I confess to a bias against candidates with no record of attending council meetings before they were elected. Over the years, I’ve seen what happens when people with no clue of how things work try to cover up their cluelessness by spouting bullshit. None of the current council seems particularly embarrassed when they show their ignorance in not knowing how things are supposed to work by turning the floor over to Jean-Pierre Roy, Cassandra Comin Bergonzi or Natalie Lavoie to explain what the council should be able to explain. It makes me think they exhibit that same cluelessness in caucus meetings where it’s decided how much of our money is spent and on what.

It demonstrates why Quebec ensures that every municipality has a bureaucratic autopilot that can take over when les elus are too clueless to be allowed near the controls. Four years in, the current mayor and council keep making rookie mistakes. The level of transparency is abysmal, the worst I’ve seen since Jean Drapeau and Lucien Saulnier ran Montreal. My most recent discovery: last March, they restored the Villandré-era policy of paying managers overtime. Wasn’t this the same crew that carried on endlessly about town employee entitlements?

Ed Prévost wasn’t the best candidate in 2013. What Ed had going for him was that his opponent had done business with the town and was therefore suspect. I confess to having been the conduit for the facts used as ammo in Ed’s drive-by smear campaign against Jacques Bourgeois. I wish I could take it back. Jacques knew how municipalities are run, how the bidding system works, how the MRC and MMC regional governments operate. He knows Hudson far better than Ed ever will and had several excellent candidates on his slate. None of that would have made a bit of difference in November 2013 because Hudson voters wanted someone to punish. All Prévost had to do was point the finger and the witch hunt was underway. Shame on us all.

“Best election you ever lost,” my Louise likes to joke with Jacques when she runs into him. I remember another side of it, the time I got a call from Jacques’ granddaughter. She had heard me talking about Hudson’s scandals in front of a room of Westwood Senior students. She had asked Jacques if he was the person I was referring to. He called me, pleading to tell her what I knew. I left her a message telling her that I had no reason to doubt her granddad’s honesty. I hope she got it.
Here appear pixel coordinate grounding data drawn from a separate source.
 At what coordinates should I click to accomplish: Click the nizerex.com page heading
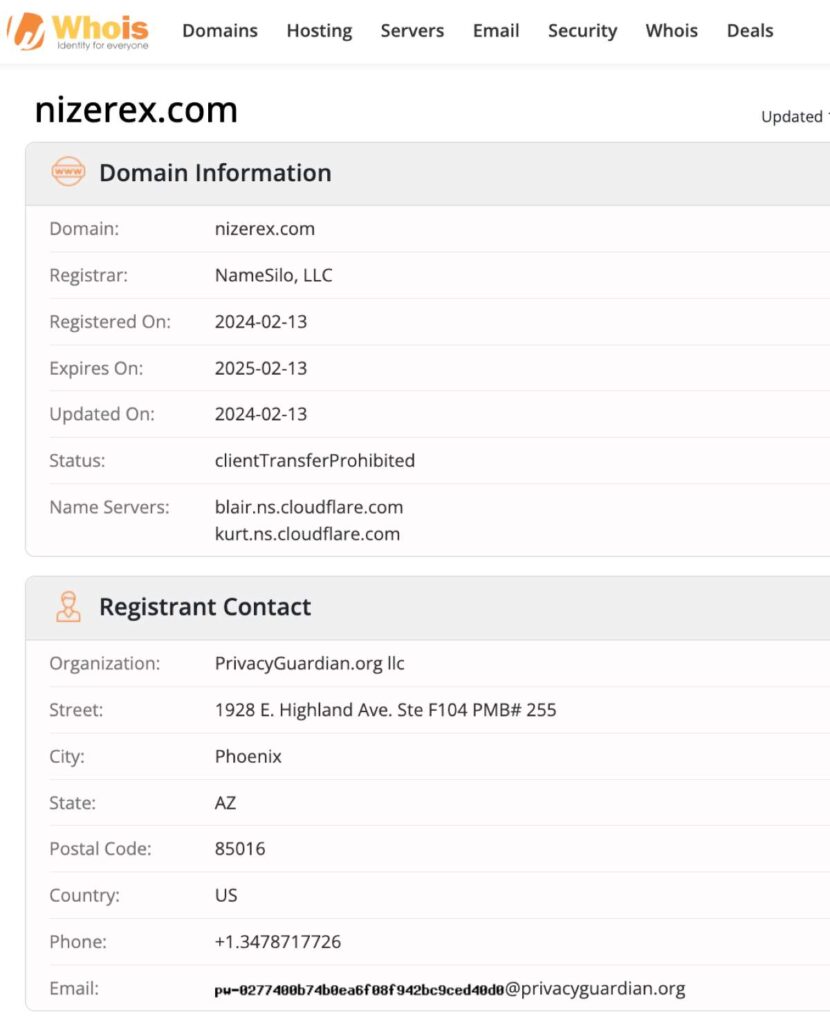click(136, 108)
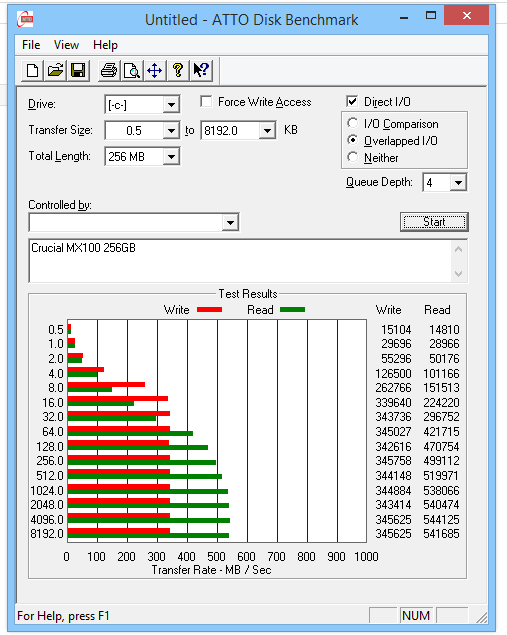
Task: Click the blue four-arrow move icon
Action: click(x=155, y=71)
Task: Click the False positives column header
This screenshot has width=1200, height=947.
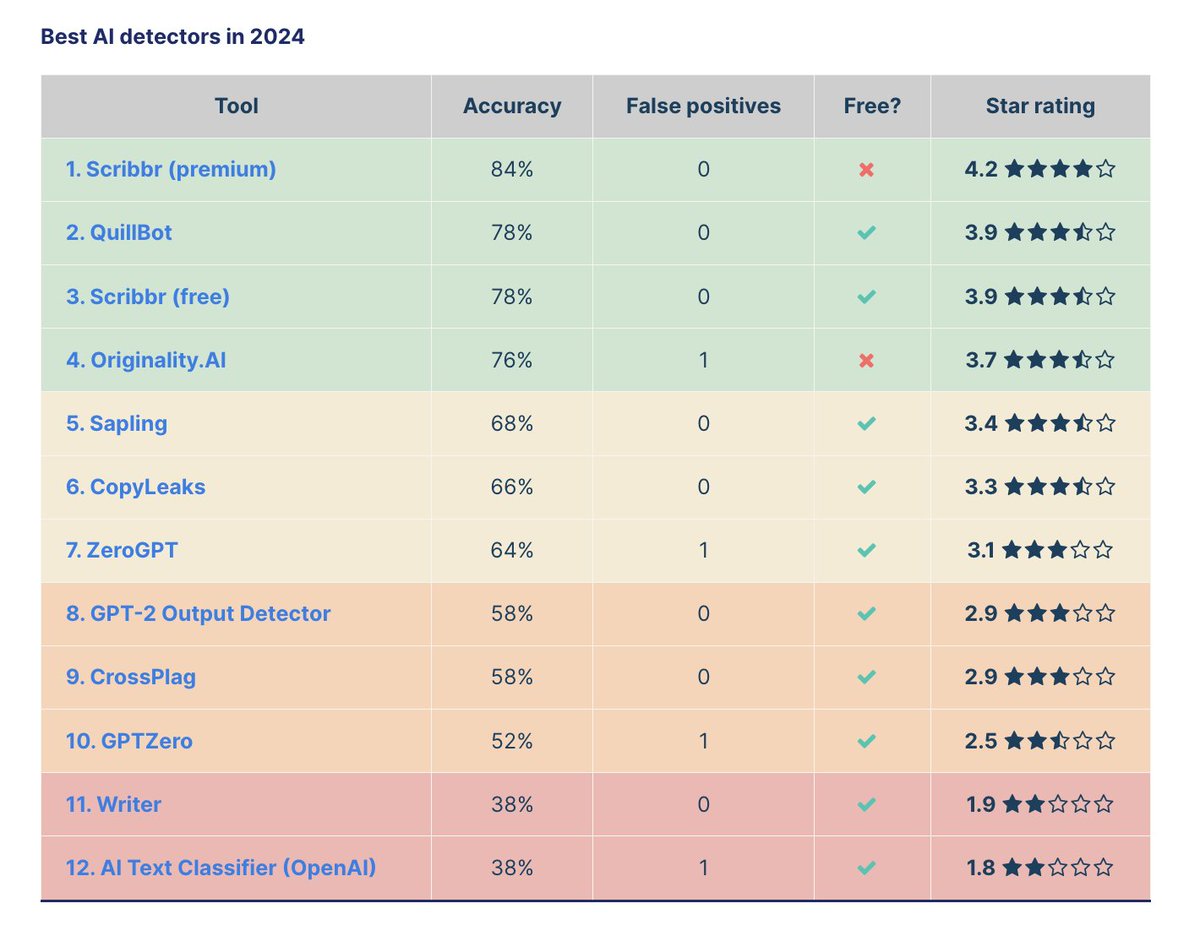Action: 703,106
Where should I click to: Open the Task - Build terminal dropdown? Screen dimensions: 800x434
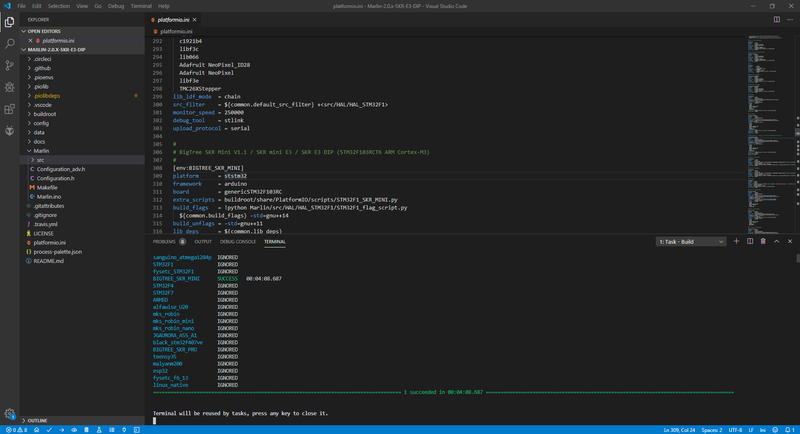690,241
Some issues are bogus, like the development-versus-greenspace straw man being set up prior to this year’s election. In Quebec, development is an administrative process. It should not be a political debate. A municipality adopts a master development plan (in harmony with all those above-mentioned political considerations. A developer presents a project to the urban planning department. If and when it satisfies the zoning, subdivision and density bylaws laid out in the master plan, it goes before the TPAC, which suggests alterations or major changes depending on whether it is being proposed as an infill development or new subdivision. Once it makes it through the TPAC funnel, a recommendation is made to council. Council determines whether it should be approved or rejected. If it requires a zoning change, it is subject to approval by referendum unless the municipality and MAMOT agree it should be a PPU and therefore exempt.

Bottom line:

– Forget slates. The voters decide, not the candidates. The only time slates work is when a cohesive, coherent team of like-minded people can convince the voters they have the know-how and discipline to make a real difference. Hudson is a community of cliques, silos and competing personal interests. There is no cohesion, as we’ve seen in the endless squabbles over who should pay what for water and sewers. It will take leadership to unite all those warring factions. I don’t see any evidence.

– Forget election slogans. Back to Proud?  Elect Competence? Team Transparency? In Hudson, what matters is why we shouldn’t elect someone. Prévost demonstrated that to perfection in the last election.

Noble principles and grand visions have their place, but not right now, not in Hudson. Most taxpayers will settle for four years of peace, order and good government. For me that translates into safe, maintained streets and sidewalks, people and dogs under control, enough good water, competent garbage and snow removal and the lowest possible tax bill. Anyone who can guarantee me that gets my vote.